Store this data even for orders you fulfill normally. If a chargeback arrives later, enriched customer data is often what tips a dispute in your favor. You can also use patterns from past fraud attempts to fine-tune your own threshold rules rather than relying entirely on the tool's defaults.

3. Review flagged orders before declining them

Automated fraud tools produce false positives. An international customer, a gift shipped to a different address, or an order placed while traveling can all trigger a high-risk flag on a completely legitimate purchase.

Declining those orders on the flag alone costs you real revenue and leaves a good customer with a bad experience. Instead, treat a flagged order as a prompt to reach out. Send a short email asking the customer to confirm the order details and provide a copy of their government-issued ID. Most genuine buyers will respond quickly. If you don't hear back within a few days, that's a better signal to cancel than the flag alone.

Keep a record of your outreach. If the order turns into a chargeback dispute later, documented attempts to verify the customer's identity are useful evidence.

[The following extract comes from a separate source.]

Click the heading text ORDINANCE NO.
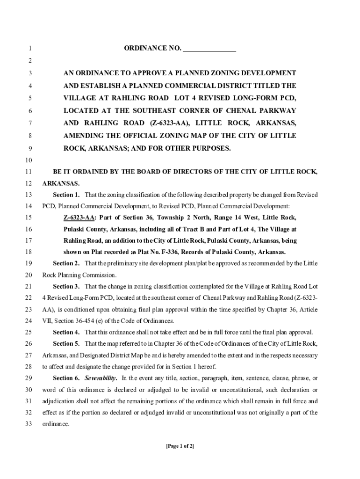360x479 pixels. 152,48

Use a fraud detection tool to glean essential data

4. Add verification steps at checkout

A few checkout-level controls block a large share of card fraud without much friction for real customers:

  • Card verification value (CVV): Requiring the CVV stops fraudsters who only have access to the card number, not the physical card.
  • Address verification system (AVS): Checks the billing address the buyer enters against what the card issuer has on file.
  • Strong customer authentication (SCA): Multi-factor authentication (MFA), one-time passwords (OTP), and 3DS2 add a layer that's genuinely hard to bypass with stolen card data.

These steps add a few seconds to the checkout flow. That's a reasonable trade for blocking card-not-present fraud, which is where most online chargeback exposure comes from.

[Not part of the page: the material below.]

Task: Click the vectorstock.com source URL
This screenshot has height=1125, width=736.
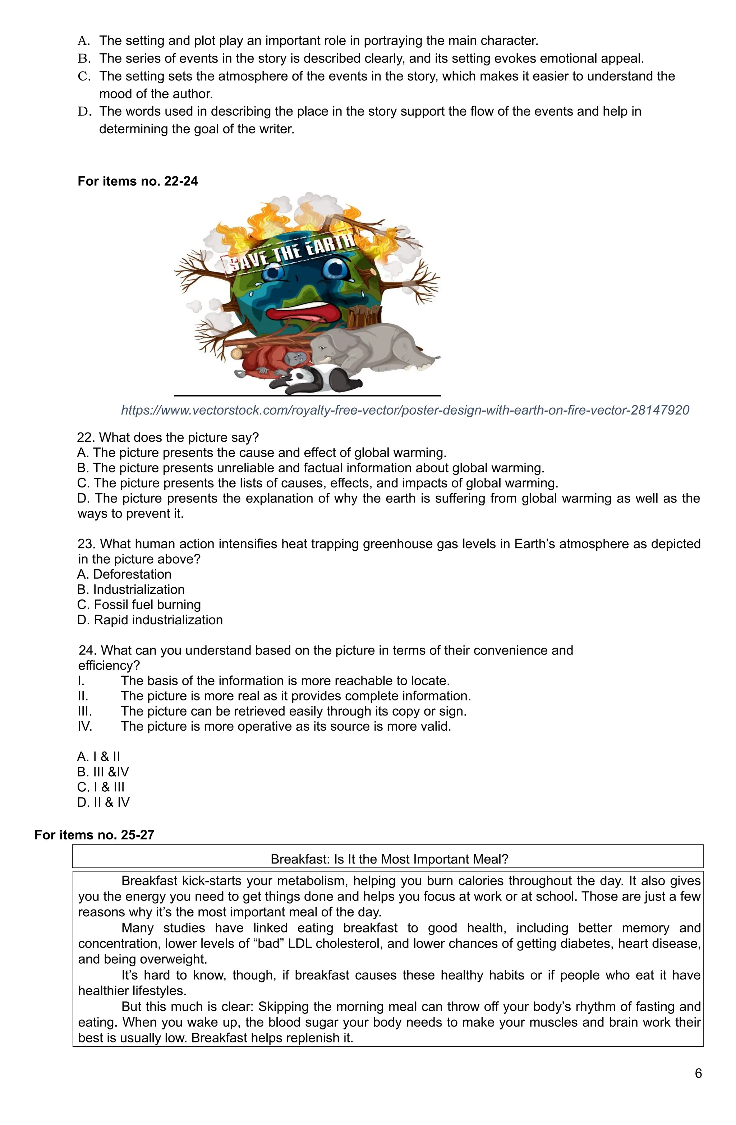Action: [x=405, y=410]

5. Educate your customers about fraud risks

Customers who understand fraud are less likely to become victims of it, and less likely to file a chargeback thinking they're fixing someone else's mistake.

A few practical steps:

  • Add a short note to your order confirmation email explaining that your store will never ask for passwords or card details over email or phone. This helps customers spot phishing attempts that try to impersonate your brand.
  • Let customers know how to recognize a legitimate communication from your store: your sender domain, your actual support address, and how you handle disputes or missing orders.
  • When an order is flagged and you reach out for verification, explain briefly why you're asking. Customers who understand why you're checking ID are less likely to be put off by the request.

This kind of customer communication also builds a paper trail. If a buyer later claims they never placed an order, an email thread where they confirmed the order details is strong evidence in a chargeback dispute.

Finding the Right Balance

No system eliminates all high-risk orders. The goal is a process that stops clear fraud without blocking real customers or creating so much friction that your conversion rate suffers.

A combination of the steps above - recognizing red flags early, enriching your data, reviewing before you decline, locking down checkout, and keeping customers informed - gives you the best chance of catching fraudulent orders before they ship, and winning disputes on the ones that slip through.

The final call on any individual order is still yours. Use the signals as input, not as an automatic trigger.